I mean, I wasn't in charge of getting them, but learning about it was painful enough. I was young, and faith in humanity hadn't been burned out of me yet.
I remember this from the school library computers. That and even back then the school had some kind of broadband, it blew my mind that to get online all we had to do was open IE. I was used to that part but always had whatever dial up service we had at the time to open up and connect first. Just clicking IE and going was crazy to me.
Linux and Mac users can hold on to a little piece of that history with the wonderful xscreensaver suite (its author, jwz, was a Netscape dude).
Had the yellow one and a game boy one.
And a couple different brand ones. Or maybe just one other one? I forget now.
Not a word, but the phrase "going online". As in not being constantly connected at all times. We had to actually "get" online to look at stuff.
I still laugh thinking back to 8th grade when my buddy, Tyler, got his first pair of JNCOs. To paint a picture, Tyler couldn't have been more than 90 pounds soaking wet and had a bowl cut (being it the 90s). He had a big goofy grin on his face and goes "check it out - I can fit a whole 2 liter of Mountain Dew in my pocket!" And sure enough, he pulled a full 2 liter of Mountain Dew out of his front pocket.
I failed D.A.R.E and they made me watch the ceremony of all the other kid's graduations. I just wasn't interested in drugs.
I don't remember kilobaud being a word. I only remember it being a word that was misused for some reason. Or maybe just disfavored against an actual unit. Like it was equivalent to like some small unit, and got outgrown quickly.
Like when going from bits per second to kilobits per second, I think hair was a single word that meant bits per second, but was not a literal unit, so kilobaud didn't make sense, whereas kilobits did.
At least that's how I remember it off hand, could be wrong.
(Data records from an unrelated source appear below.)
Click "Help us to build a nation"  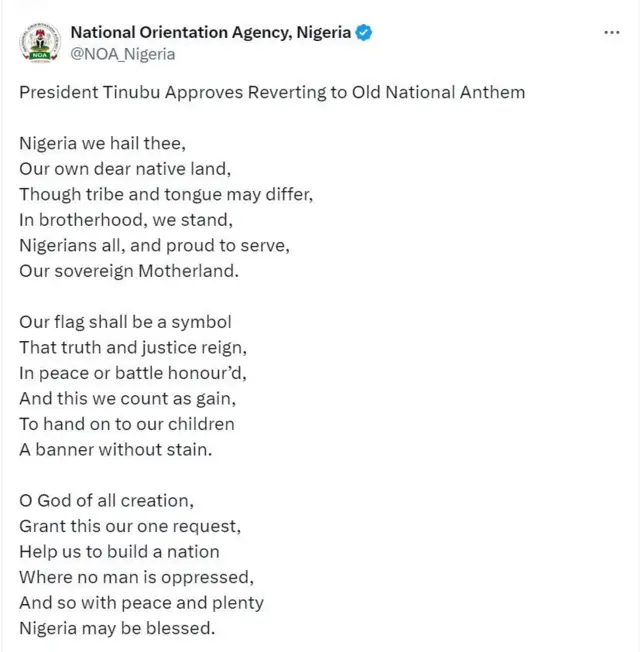pos(119,551)
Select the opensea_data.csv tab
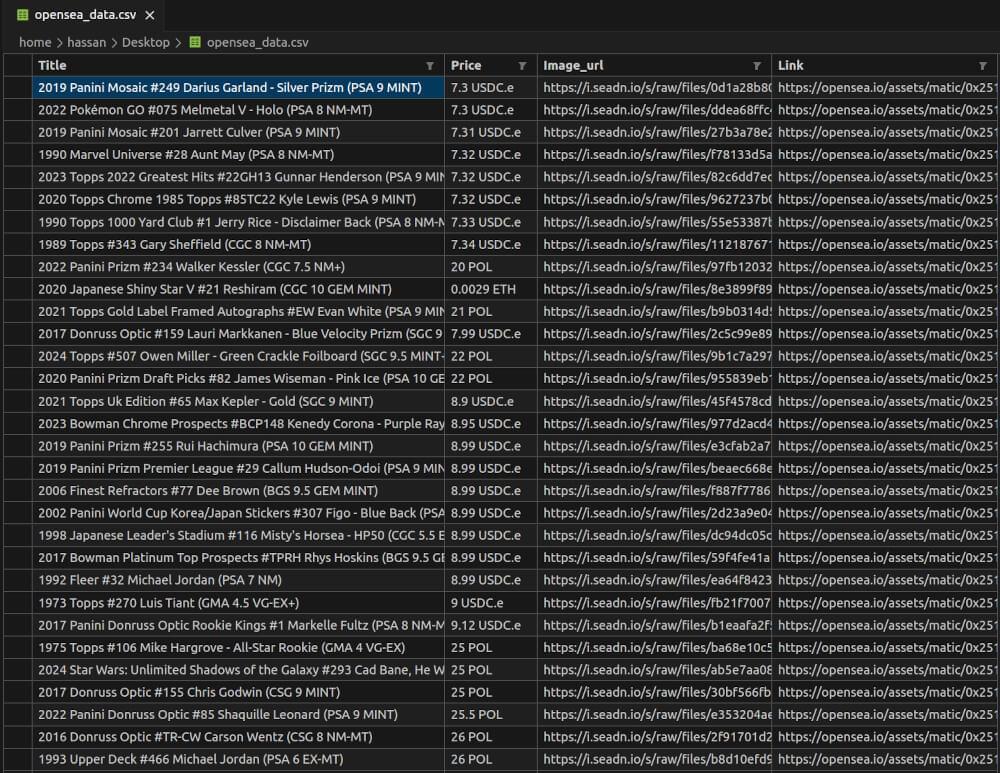 tap(85, 16)
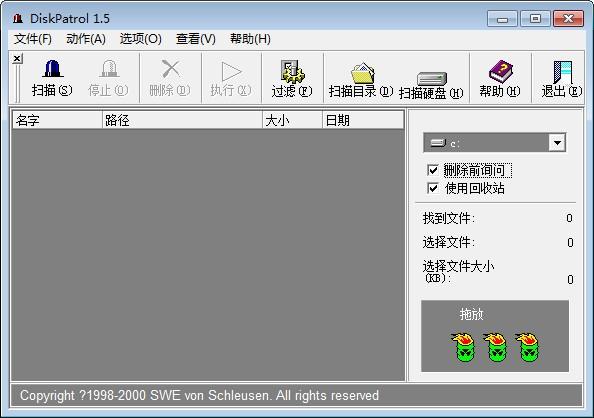Open the 选项(O) menu
Viewport: 594px width, 418px height.
pyautogui.click(x=141, y=39)
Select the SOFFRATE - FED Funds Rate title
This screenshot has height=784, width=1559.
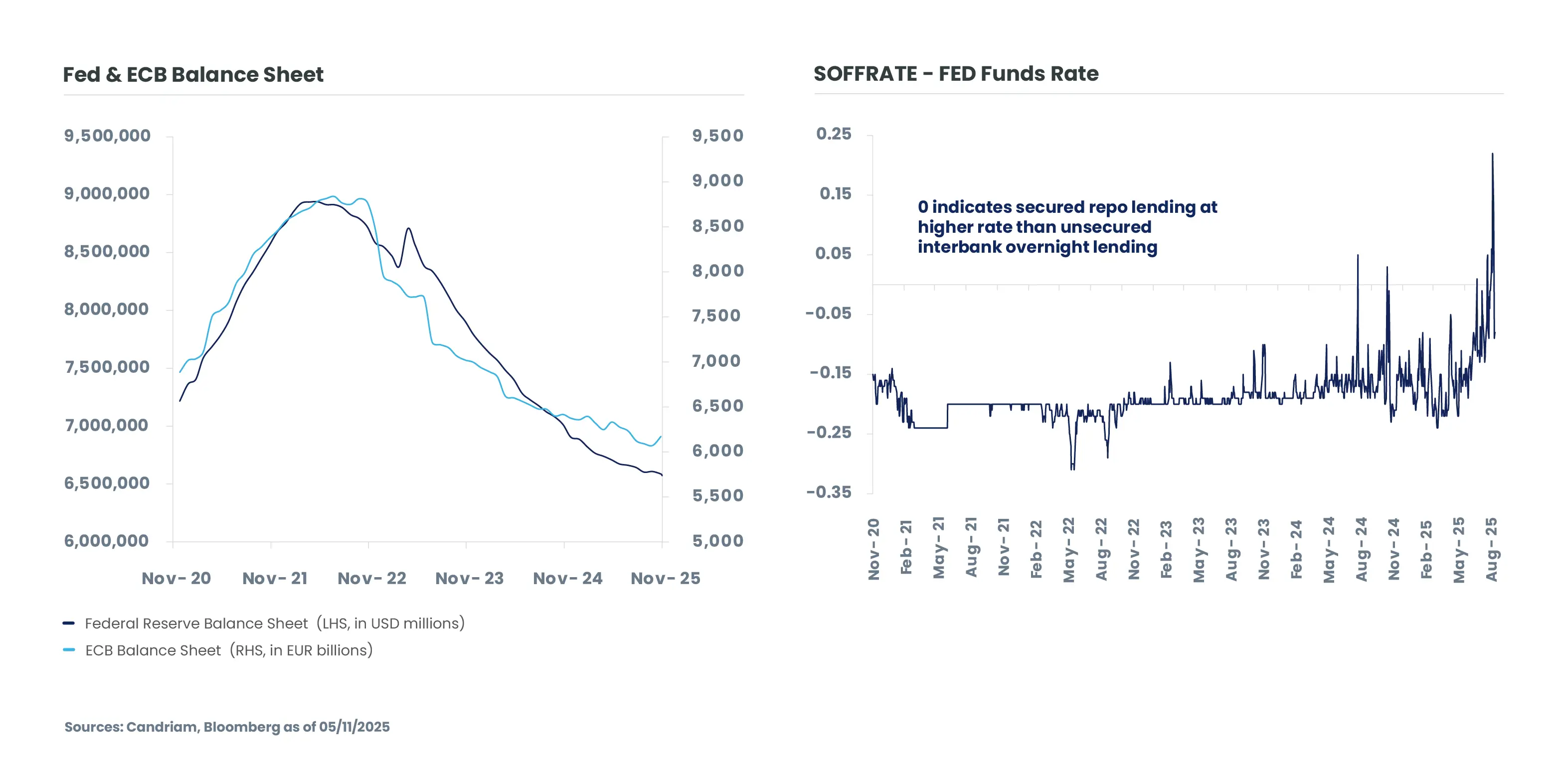point(956,74)
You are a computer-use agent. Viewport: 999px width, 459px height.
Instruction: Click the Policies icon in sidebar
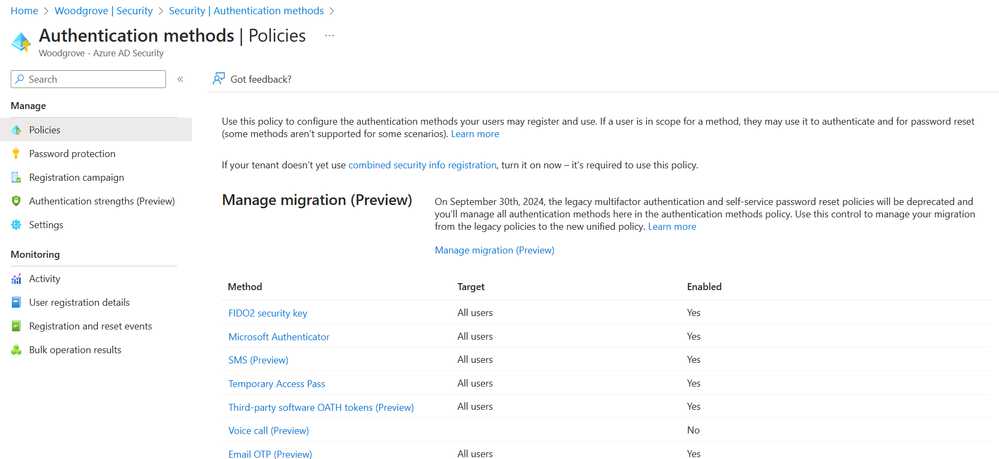tap(17, 130)
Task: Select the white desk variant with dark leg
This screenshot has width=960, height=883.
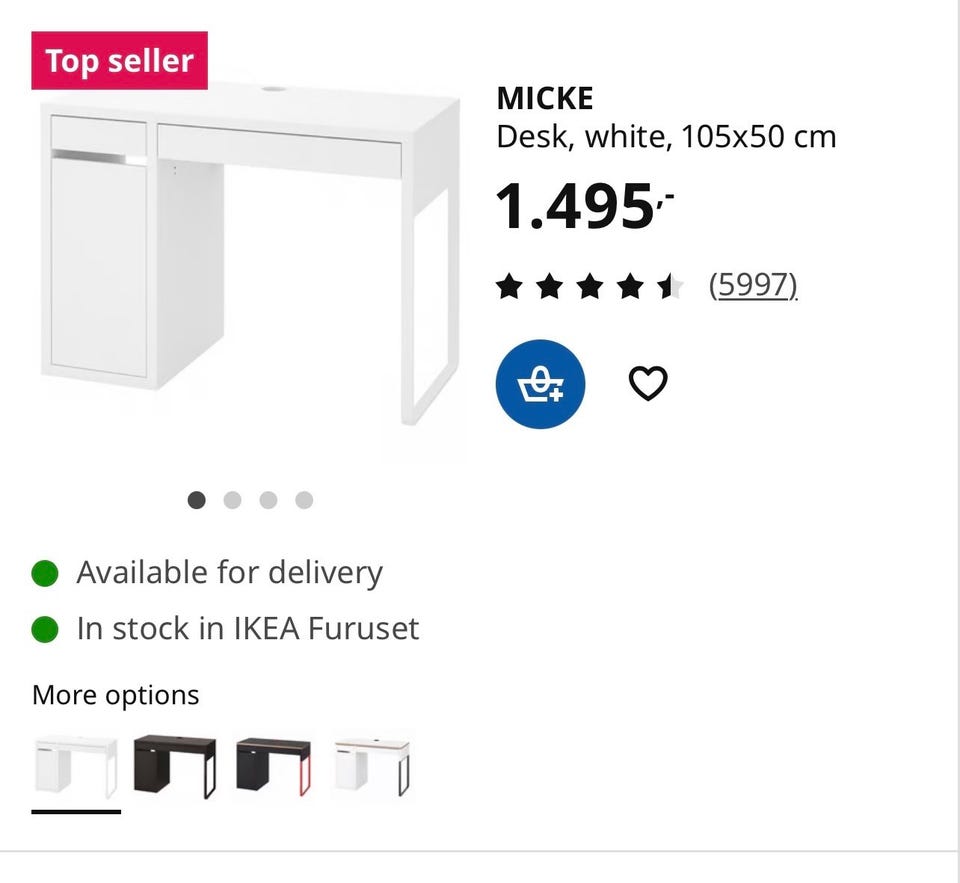Action: coord(372,767)
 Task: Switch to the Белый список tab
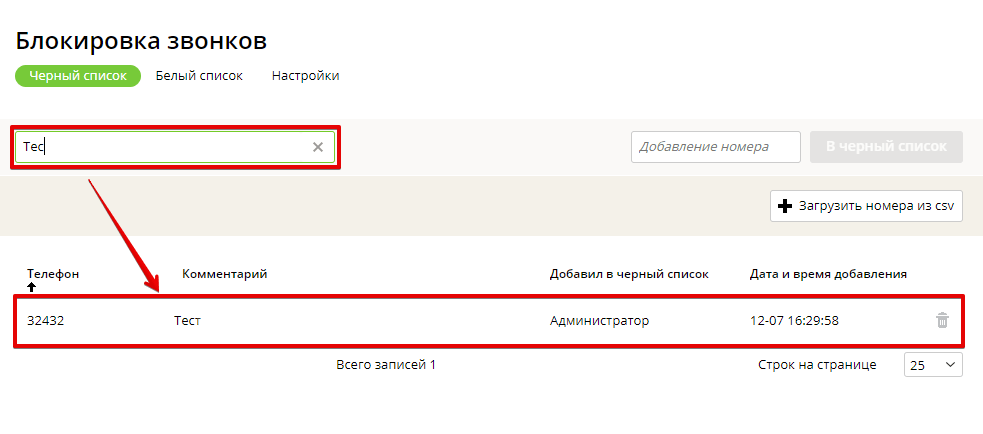point(199,76)
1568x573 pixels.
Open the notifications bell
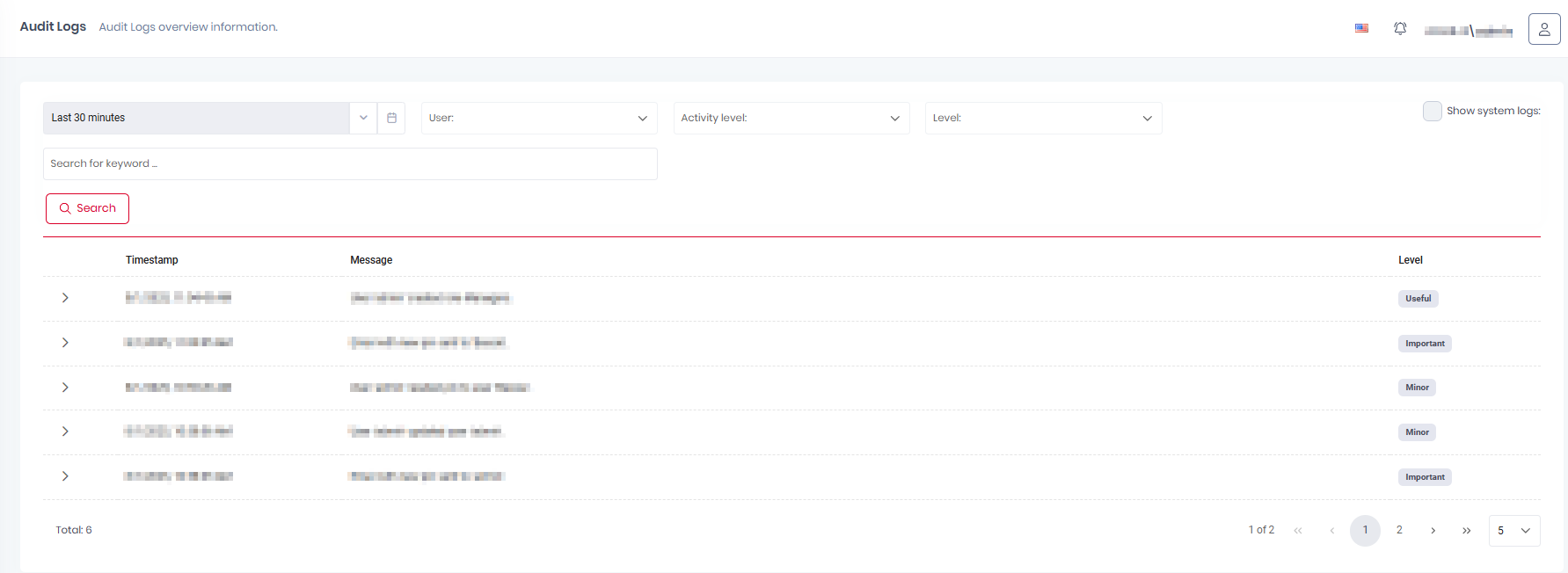[1400, 28]
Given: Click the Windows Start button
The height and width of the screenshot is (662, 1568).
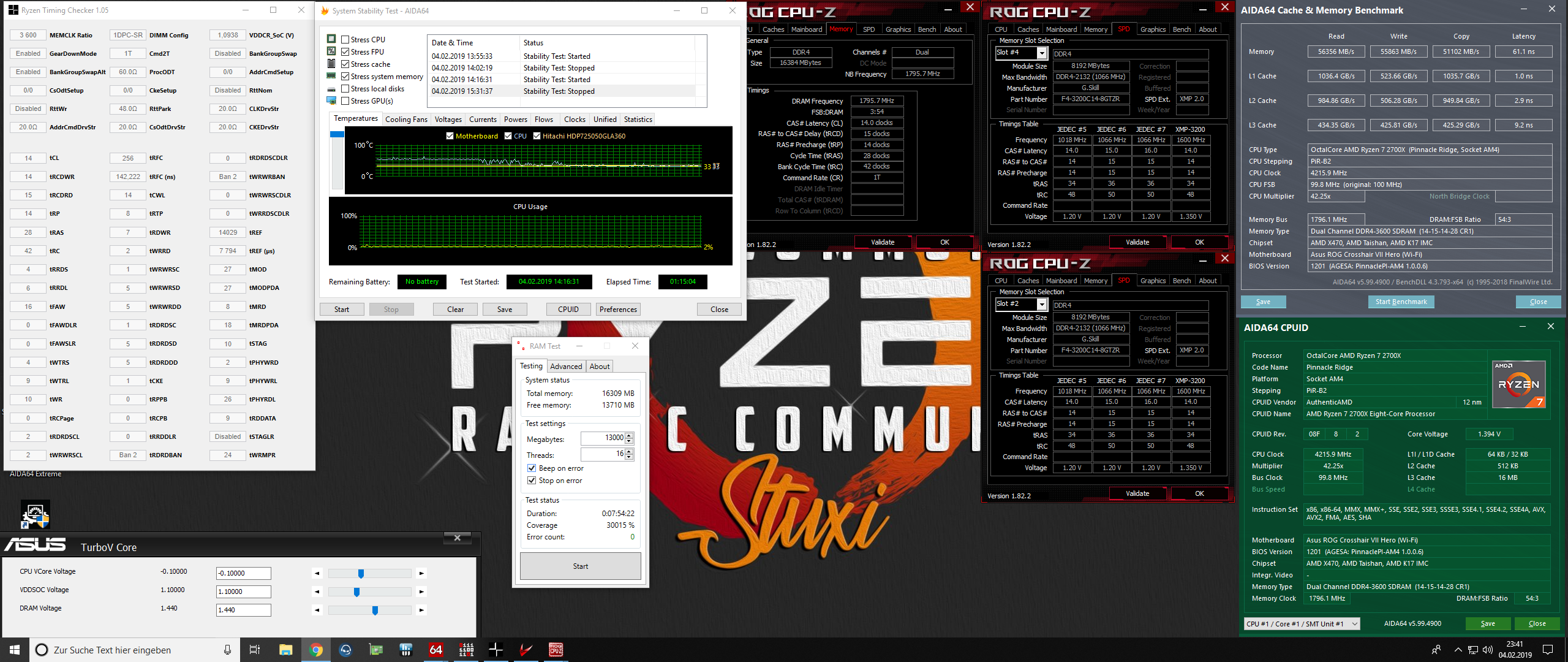Looking at the screenshot, I should (15, 650).
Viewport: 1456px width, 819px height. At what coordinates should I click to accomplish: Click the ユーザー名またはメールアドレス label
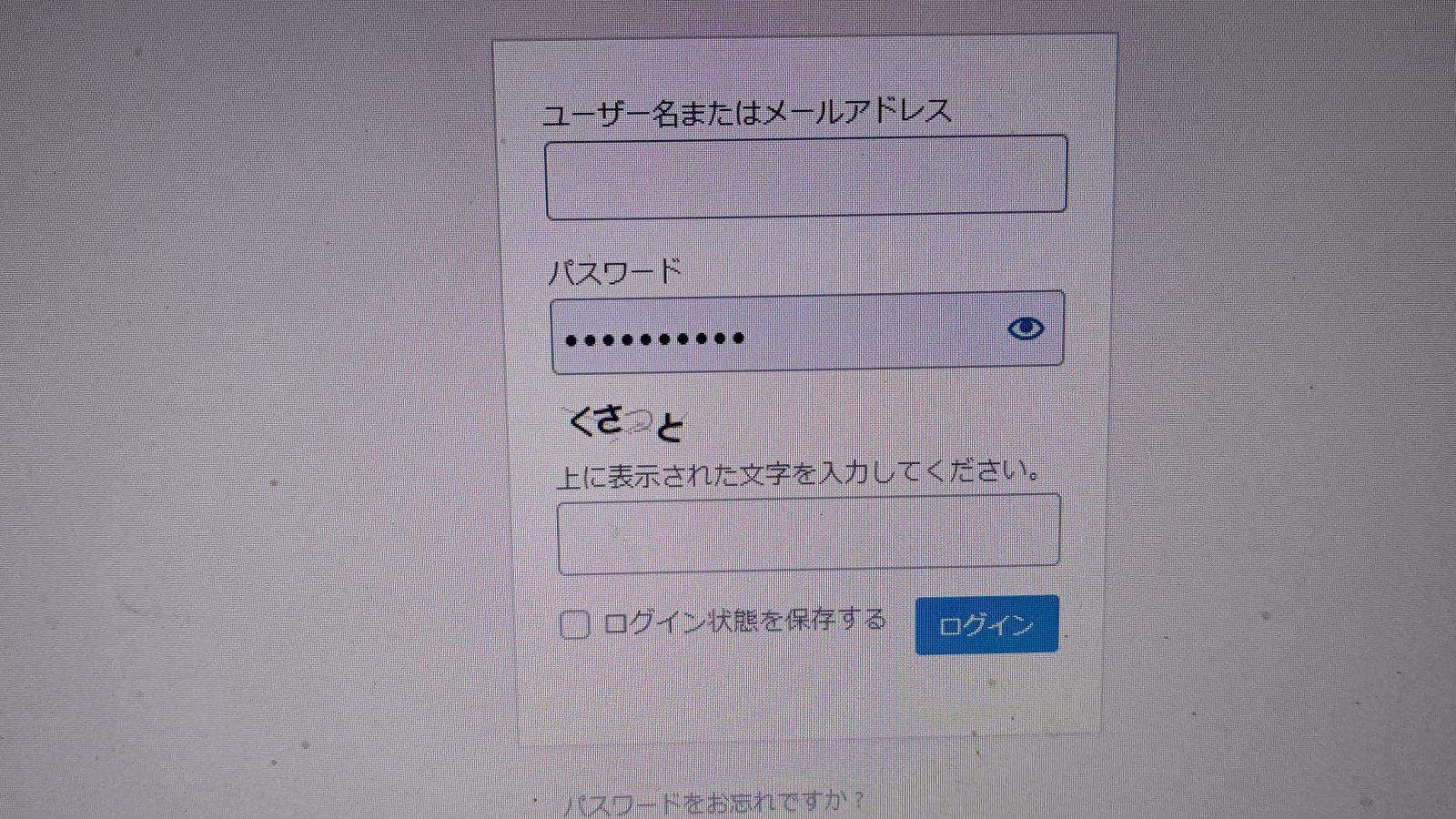747,112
Baud rate is the maximum number of transitions per second of the state of a transmission medium. Hz is the actual number of cycles per second, so it varies degending on the data transmitted. Bitrate is the number of bits transmitted per second.
Usually bits are transmitted in groups with some redundancy to allow errors to be corrected. E.g. early Ethernet used 8b/10b encoding; 8 bits of data were transmitted as a 10 bit "symbol".
With a 1b/1b encoding baud rate would equal bit rate, but in practice that was essentially never used so the numbers woud diverge. Bitrate is more meaningful to the user.
SI and binary prefixes can be applied to baud, so kilobaud is certainly a word.
It may have been misused at some point, but "baud" was a word long before the internet, and I distinctly remember my modem at the time using the word baud on the box. I was just a teenager, so I'm sure I was missing key information. It was used, tho.
Here, this is proving us both right:
If your modem-to-modem connection is at 14400 bps, it's going to be sending 6 bits per signal transition (or symbol) at 2400 baud. A speed of 28800 bps is obtained by 3200 baud at 9 bits/baud. When people misuse the word baud, they may mean the modem speed (such as 33.6k).
Kilobaud is definitely a word that means a thing. Baud is a literal unit of measure that uses the metric prefixes.